Please post your code that demonstrates the problem.

Also, post an example string to be matched and what part of it you need to match.


(This post was edited by FishMonger on May 21, 2014, 12:45 PM)


hwnd
User

May 21, 2014, 12:58 PM


Views: 33037
Re: [FishMonger] PCRE backtracking

FishMonger,

I have no desired regex code right now, I could simply use


Code
([a-zA-Z]+)[0-9]+


But this is not what I am asking.

I am wondering in PCRE if you can do backtracking to check the length. I want to match a string that starts with letters, followed by numbers but only if the length of the letters is greater than the length of the numbers.

For example, this would pass.

foo12

Simply because the length of the numbers is 2 and the length of the letters is 3

But this would fail:

foo1234

Because the length of the numbers is greater than the length of the letters.


FishMonger
Veteran / Moderator

May 21, 2014, 2:04 PM


Views: 33009
Re: [recruiter] PCRE backtracking

As far as I know the answer would be no, but you could read over the man page to see if I'm wrong.
http://www.pcre.org/pcre.txt

To me, it sounds like you have an XY problem.


BillKSmith
Veteran

May 22, 2014, 5:19 AM


Views: 32692
Re: [recruiter] PCRE backtracking

I agree with FishMonger that it is probably not possible to do this with a regular expression. Note however that in native perl, very little additional code is required.


Code
use strict; 
use warnings;
while (my $case = <DATA>) {
if ($case =~ s/([a-zA-Z]+)([0-9]+)\s*/length "$1" gt length "$2"/re) {
print "Pass: $case\n";
}
else {
print "Fail: $case\n";
}
}
__DATA__
foobar12345
foob123
foo12
foo1234
fo123


OUTPUT:

Code
Pass: foobar12345 

Pass: foob123

Pass: foo12

Fail: foo1234

Fail: fo123


UPDATE:
A review of PCRE documentation ( http://www.pcre.org/pcre.txt) shows that capturing parenthesis are available. You should be able to write C code equivalent to my perl code.
Good Luck,
Bill

(This post was edited by BillKSmith on May 22, 2014, 7:47 AM)


Laurent_R
Veteran / Moderator

May 22, 2014, 2:38 PM


Views: 32493
Re: [recruiter] PCRE backtracking

PCRE is not used by Perl, it is an emulation package of Perl built-in REs. So, this is not a Perl question. It is therefore sort of off-topic here.

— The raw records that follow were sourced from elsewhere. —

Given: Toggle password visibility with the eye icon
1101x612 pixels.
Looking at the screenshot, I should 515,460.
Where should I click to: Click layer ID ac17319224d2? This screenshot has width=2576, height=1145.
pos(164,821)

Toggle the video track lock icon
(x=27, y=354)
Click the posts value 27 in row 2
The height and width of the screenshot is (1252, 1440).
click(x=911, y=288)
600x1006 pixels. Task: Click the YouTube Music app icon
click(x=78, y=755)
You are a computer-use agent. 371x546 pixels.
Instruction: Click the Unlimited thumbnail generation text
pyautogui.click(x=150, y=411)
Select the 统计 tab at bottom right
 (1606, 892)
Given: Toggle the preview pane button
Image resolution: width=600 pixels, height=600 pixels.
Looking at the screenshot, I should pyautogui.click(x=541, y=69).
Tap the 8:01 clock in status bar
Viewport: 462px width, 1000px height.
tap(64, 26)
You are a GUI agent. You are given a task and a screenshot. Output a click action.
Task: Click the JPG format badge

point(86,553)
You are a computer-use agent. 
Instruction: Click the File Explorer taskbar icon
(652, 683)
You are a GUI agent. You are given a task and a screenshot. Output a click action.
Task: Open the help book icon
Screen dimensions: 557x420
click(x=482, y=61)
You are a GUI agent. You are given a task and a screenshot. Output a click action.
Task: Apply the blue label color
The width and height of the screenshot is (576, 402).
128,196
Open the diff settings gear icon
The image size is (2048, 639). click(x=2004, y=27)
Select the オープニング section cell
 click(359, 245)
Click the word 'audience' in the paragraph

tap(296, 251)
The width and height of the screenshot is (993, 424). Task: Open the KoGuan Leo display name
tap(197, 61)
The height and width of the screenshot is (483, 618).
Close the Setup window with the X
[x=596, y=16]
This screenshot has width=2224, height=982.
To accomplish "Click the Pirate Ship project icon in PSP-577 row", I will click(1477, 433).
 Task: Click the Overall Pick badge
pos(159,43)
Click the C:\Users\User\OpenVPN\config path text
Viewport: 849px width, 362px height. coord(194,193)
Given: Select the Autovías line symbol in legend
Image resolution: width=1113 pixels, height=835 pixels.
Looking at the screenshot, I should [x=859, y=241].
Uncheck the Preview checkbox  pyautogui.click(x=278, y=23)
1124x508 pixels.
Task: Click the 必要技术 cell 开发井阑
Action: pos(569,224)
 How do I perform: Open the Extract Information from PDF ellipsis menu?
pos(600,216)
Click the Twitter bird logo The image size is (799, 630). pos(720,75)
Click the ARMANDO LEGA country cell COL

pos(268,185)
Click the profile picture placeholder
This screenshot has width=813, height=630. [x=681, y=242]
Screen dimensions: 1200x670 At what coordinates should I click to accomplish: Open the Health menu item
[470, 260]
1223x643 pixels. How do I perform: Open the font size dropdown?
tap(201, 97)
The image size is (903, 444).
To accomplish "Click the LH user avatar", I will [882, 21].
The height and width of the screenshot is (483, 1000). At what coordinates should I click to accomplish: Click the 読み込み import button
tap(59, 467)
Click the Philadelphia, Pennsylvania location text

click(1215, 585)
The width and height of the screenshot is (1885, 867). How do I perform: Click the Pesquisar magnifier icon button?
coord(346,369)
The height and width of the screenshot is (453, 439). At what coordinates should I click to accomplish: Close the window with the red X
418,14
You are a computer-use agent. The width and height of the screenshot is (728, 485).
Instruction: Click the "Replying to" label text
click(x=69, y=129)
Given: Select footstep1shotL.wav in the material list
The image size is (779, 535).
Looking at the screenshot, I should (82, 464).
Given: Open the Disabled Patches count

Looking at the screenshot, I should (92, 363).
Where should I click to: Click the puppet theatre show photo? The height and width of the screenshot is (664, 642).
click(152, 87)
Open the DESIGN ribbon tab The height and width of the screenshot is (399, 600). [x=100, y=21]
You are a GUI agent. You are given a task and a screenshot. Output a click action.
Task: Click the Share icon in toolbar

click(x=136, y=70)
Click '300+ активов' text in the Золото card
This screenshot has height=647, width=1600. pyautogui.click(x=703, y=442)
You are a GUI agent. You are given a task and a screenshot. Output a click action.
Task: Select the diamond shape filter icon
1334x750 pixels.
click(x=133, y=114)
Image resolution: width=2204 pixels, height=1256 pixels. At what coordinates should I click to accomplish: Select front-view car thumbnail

But don't get me wrong, this is really not meant to say that I don't want to help you on your question. But, by definition, Perl developpers don't use PCRE, they have the original built-in version, they don't need a copy. Bill has given you an answer with Perl's original RE built-ins, there is a reasonable chance that this will work under PCRE, but we Perl users don't really know PCRE. Try Bill's solution, and, if it does not work, you should rather ask your question on forums about languages using PCRE such as, I would think, Python, Ruby, PHP, possibly Javascript, Scala and some others.


hwnd
User

May 23, 2014, 9:48 PM


Views: 31847
Re: [BillKSmith] PCRE backtracking

Bill, the PCRE manpage was very interesting that it could be done as such.


Code
 (?| (?=[\x00-\x7f])(\C) | 
(?=[\x80-\x{7ff}])(\C)(\C) |
(?=[\x{800}-\x{ffff}])(\C)(\C)(\C) |
(?=[\x{10000}-\x{1fffff}])(\C)(\C)(\C)(\C))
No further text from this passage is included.